┌──

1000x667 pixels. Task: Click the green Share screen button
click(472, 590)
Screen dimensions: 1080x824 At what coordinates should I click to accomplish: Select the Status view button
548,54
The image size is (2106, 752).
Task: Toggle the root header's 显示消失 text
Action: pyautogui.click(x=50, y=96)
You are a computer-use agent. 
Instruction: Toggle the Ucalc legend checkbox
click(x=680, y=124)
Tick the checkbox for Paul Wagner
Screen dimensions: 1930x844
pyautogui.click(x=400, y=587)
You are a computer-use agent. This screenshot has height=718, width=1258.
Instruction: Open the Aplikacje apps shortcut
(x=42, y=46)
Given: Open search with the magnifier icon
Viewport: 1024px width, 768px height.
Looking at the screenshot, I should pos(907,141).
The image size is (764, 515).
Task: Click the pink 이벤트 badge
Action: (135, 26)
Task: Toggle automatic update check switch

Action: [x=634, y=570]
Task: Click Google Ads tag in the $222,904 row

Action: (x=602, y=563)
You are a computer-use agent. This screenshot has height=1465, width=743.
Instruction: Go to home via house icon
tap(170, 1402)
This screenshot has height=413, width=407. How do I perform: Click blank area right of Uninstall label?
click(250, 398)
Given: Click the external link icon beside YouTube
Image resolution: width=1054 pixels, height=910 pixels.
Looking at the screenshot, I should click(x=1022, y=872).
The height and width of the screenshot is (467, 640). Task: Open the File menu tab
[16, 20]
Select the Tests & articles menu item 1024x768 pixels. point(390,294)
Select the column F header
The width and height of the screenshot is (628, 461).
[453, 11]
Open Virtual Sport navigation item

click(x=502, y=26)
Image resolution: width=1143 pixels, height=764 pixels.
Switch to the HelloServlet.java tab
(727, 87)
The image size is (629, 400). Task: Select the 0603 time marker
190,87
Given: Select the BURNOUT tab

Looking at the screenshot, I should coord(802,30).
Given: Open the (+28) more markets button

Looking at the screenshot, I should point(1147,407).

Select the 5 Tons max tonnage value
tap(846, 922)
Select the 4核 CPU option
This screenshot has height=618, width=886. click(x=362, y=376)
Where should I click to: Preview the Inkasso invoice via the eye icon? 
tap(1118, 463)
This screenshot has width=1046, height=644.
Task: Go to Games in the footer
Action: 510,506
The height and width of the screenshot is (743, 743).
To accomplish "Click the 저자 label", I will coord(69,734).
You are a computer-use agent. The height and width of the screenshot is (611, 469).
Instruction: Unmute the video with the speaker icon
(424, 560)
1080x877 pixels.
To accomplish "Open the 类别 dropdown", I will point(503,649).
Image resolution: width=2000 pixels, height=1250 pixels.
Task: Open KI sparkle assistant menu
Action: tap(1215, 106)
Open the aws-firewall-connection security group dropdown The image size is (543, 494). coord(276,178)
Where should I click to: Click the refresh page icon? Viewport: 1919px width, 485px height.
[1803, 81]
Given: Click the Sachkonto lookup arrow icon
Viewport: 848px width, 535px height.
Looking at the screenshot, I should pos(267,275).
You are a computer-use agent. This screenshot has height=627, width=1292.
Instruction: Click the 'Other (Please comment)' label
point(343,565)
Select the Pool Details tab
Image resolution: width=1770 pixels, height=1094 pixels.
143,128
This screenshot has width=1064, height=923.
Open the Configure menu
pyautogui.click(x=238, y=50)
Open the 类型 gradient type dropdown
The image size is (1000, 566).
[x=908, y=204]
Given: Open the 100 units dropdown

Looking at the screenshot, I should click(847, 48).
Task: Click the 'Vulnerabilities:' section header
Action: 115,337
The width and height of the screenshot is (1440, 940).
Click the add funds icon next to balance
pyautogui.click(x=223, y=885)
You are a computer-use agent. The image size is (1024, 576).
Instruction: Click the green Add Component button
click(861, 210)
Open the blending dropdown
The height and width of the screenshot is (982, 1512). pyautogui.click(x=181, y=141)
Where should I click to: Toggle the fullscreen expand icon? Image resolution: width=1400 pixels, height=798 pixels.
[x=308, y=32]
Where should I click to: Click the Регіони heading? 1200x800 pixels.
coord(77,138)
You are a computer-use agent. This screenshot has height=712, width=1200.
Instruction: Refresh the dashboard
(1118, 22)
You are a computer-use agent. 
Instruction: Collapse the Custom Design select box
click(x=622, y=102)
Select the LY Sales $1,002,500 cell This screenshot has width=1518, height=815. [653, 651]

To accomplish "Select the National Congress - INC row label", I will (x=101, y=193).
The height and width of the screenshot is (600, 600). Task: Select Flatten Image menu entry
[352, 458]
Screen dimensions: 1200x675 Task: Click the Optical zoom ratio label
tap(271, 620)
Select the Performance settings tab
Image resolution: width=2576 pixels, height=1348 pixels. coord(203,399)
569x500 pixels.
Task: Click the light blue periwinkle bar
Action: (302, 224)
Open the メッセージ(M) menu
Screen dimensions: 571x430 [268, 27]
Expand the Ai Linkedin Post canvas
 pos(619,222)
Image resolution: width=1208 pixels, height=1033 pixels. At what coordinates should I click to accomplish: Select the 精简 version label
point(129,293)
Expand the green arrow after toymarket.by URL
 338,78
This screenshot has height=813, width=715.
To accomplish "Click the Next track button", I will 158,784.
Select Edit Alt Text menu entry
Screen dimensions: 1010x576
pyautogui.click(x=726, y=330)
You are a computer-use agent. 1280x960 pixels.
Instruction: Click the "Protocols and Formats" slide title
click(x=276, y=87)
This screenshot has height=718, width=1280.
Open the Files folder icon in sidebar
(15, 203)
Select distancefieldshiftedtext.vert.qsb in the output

└──

The problem -
Set down every line of the listing above again, exactly as given.

Response box -
1000x667 pixels. Task: Click the green Share screen button
click(472, 590)
Screen dimensions: 1080x824 At what coordinates should I click to accomplish: Select the Status view button
548,54
The image size is (2106, 752).
Task: Toggle the root header's 显示消失 text
Action: pyautogui.click(x=50, y=96)
You are a computer-use agent. 
Instruction: Toggle the Ucalc legend checkbox
click(x=680, y=124)
Tick the checkbox for Paul Wagner
Screen dimensions: 1930x844
pyautogui.click(x=400, y=587)
You are a computer-use agent. This screenshot has height=718, width=1258.
Instruction: Open the Aplikacje apps shortcut
(x=42, y=46)
Given: Open search with the magnifier icon
Viewport: 1024px width, 768px height.
Looking at the screenshot, I should pos(907,141).
The image size is (764, 515).
Task: Click the pink 이벤트 badge
Action: (135, 26)
Task: Toggle automatic update check switch

Action: [x=634, y=570]
Task: Click Google Ads tag in the $222,904 row

Action: (x=602, y=563)
You are a computer-use agent. This screenshot has height=1465, width=743.
Instruction: Go to home via house icon
tap(170, 1402)
This screenshot has height=413, width=407. How do I perform: Click blank area right of Uninstall label?
click(250, 398)
Given: Click the external link icon beside YouTube
Image resolution: width=1054 pixels, height=910 pixels.
Looking at the screenshot, I should click(x=1022, y=872).
The height and width of the screenshot is (467, 640). Task: Open the File menu tab
[16, 20]
Select the Tests & articles menu item 1024x768 pixels. point(390,294)
Select the column F header
The width and height of the screenshot is (628, 461).
[453, 11]
Open Virtual Sport navigation item

click(x=502, y=26)
Image resolution: width=1143 pixels, height=764 pixels.
Switch to the HelloServlet.java tab
(727, 87)
The image size is (629, 400). Task: Select the 0603 time marker
190,87
Given: Select the BURNOUT tab

Looking at the screenshot, I should coord(802,30).
Given: Open the (+28) more markets button

Looking at the screenshot, I should point(1147,407).

Select the 5 Tons max tonnage value
tap(846, 922)
Select the 4核 CPU option
This screenshot has height=618, width=886. click(x=362, y=376)
Where should I click to: Preview the Inkasso invoice via the eye icon? 
tap(1118, 463)
This screenshot has width=1046, height=644.
Task: Go to Games in the footer
Action: 510,506
The height and width of the screenshot is (743, 743).
To accomplish "Click the 저자 label", I will coord(69,734).
You are a computer-use agent. The height and width of the screenshot is (611, 469).
Instruction: Unmute the video with the speaker icon
(424, 560)
1080x877 pixels.
To accomplish "Open the 类别 dropdown", I will point(503,649).
Image resolution: width=2000 pixels, height=1250 pixels.
Task: Open KI sparkle assistant menu
Action: tap(1215, 106)
Open the aws-firewall-connection security group dropdown The image size is (543, 494). coord(276,178)
Where should I click to: Click the refresh page icon? Viewport: 1919px width, 485px height.
[1803, 81]
Given: Click the Sachkonto lookup arrow icon
Viewport: 848px width, 535px height.
Looking at the screenshot, I should pos(267,275).
You are a computer-use agent. This screenshot has height=627, width=1292.
Instruction: Click the 'Other (Please comment)' label
point(343,565)
Select the Pool Details tab
Image resolution: width=1770 pixels, height=1094 pixels.
143,128
This screenshot has width=1064, height=923.
Open the Configure menu
pyautogui.click(x=238, y=50)
Open the 类型 gradient type dropdown
The image size is (1000, 566).
[x=908, y=204]
Given: Open the 100 units dropdown

Looking at the screenshot, I should click(847, 48).
Task: Click the 'Vulnerabilities:' section header
Action: 115,337
The width and height of the screenshot is (1440, 940).
Click the add funds icon next to balance
pyautogui.click(x=223, y=885)
You are a computer-use agent. The image size is (1024, 576).
Instruction: Click the green Add Component button
click(861, 210)
Open the blending dropdown
The height and width of the screenshot is (982, 1512). pyautogui.click(x=181, y=141)
Where should I click to: Toggle the fullscreen expand icon? Image resolution: width=1400 pixels, height=798 pixels.
[x=308, y=32]
Where should I click to: Click the Регіони heading? 1200x800 pixels.
coord(77,138)
You are a computer-use agent. This screenshot has height=712, width=1200.
Instruction: Refresh the dashboard
(1118, 22)
You are a computer-use agent. 
Instruction: Collapse the Custom Design select box
click(x=622, y=102)
Select the LY Sales $1,002,500 cell This screenshot has width=1518, height=815. [653, 651]

To accomplish "Select the National Congress - INC row label", I will (x=101, y=193).
The height and width of the screenshot is (600, 600). Task: Select Flatten Image menu entry
[352, 458]
Screen dimensions: 1200x675 Task: Click the Optical zoom ratio label
tap(271, 620)
Select the Performance settings tab
Image resolution: width=2576 pixels, height=1348 pixels. coord(203,399)
569x500 pixels.
Task: Click the light blue periwinkle bar
Action: (302, 224)
Open the メッセージ(M) menu
Screen dimensions: 571x430 [268, 27]
Expand the Ai Linkedin Post canvas
 pos(619,222)
Image resolution: width=1208 pixels, height=1033 pixels. At what coordinates should I click to accomplish: Select the 精简 version label
point(129,293)
Expand the green arrow after toymarket.by URL
 338,78
This screenshot has height=813, width=715.
To accomplish "Click the Next track button", I will 158,784.
Select Edit Alt Text menu entry
Screen dimensions: 1010x576
pyautogui.click(x=726, y=330)
You are a computer-use agent. 1280x960 pixels.
Instruction: Click the "Protocols and Formats" slide title
click(x=276, y=87)
This screenshot has height=718, width=1280.
Open the Files folder icon in sidebar
(15, 203)
Select distancefieldshiftedtext.vert.qsb in the output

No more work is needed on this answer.